++++ SOURCE ++++

Petty’s stage had a VH1’s “Storytellers” meets Pier 1 Imports look, making the audience feel like they had been invited into Petty’s private lair for the show. The set was strewn with candelabras, velvet pillows, oriental rugs and wooden trunks. Suspended above the band were translucent tapestries painted to look like stained glass. Four large ornate globes, glowing orange and blue as they slowly burned incense, hung from the pavilion ceiling over the audience.
Sure, it was a little new-age. But this is Tom Petty. And he was going to deliver a rock ‘n’ roll show.
When the petite Petty, dressed in a vintage black overcoat, took the stage he modestly opened with saying, “In case you arrived late, we’re Tom Petty and the Heartbreakers, and we’ll be your designated musical entertainment for the rest of the evening.”
He then performed “Don’t Do Me Like That,” a song that, like Petty and his band, needs no introduction or explanation.
With Petty’s set design and cool-as-a-cucumber demeanor, the entire show felt like he was just hanging out and jamming for his buddies (in this case, a few thousand of them) rather than putting on an impersonal, mechanical show.
“What a fine aroma is in the air tonight,” Petty purred and the audience, especially those sitting on the lawn under a cloud of smoke, howled in agreement. Petty then ripped into “Last Dance with Mary Jane,” his previous comment confirming suspicions that “Mary Jane” is not actually about a long-legged Midwestern girl.
Petty followed with a sleepy, seductive, drawn-out version of “I Won’t Back Down,” and delivered effortless versions of favorites like “Breakdown,” “Refugee,” the classic “American Girl,” recent hit “It’s Good to Be King” from the “Wildflowers” album and “Learning to Fly.”

++++

*PROBLEMS:*
A. Swap "overcoat" for "jacket" and write out the concert review starting at "When the petite" and ending at "introduction or explanation.".
B. According to the concert review, what was Petty wearing when he took the stage?
Work only from the concert review.

++++ SUPPLIED RECORDS ++++

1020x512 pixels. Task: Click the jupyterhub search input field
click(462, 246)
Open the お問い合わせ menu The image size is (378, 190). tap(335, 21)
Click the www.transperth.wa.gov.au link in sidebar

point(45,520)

++++

*RESULTS FOR EACH TASK:*
A.
When the petite Petty, dressed in a vintage black jacket, took the stage he modestly opened with saying, “In case you arrived late, we’re Tom Petty and the Heartbreakers, and we’ll be your designated musical entertainment for the rest of the evening.”
He then performed “Don’t Do Me Like That,” a song that, like Petty and his band, needs no introduction or explanation.

B. A vintage black overcoat.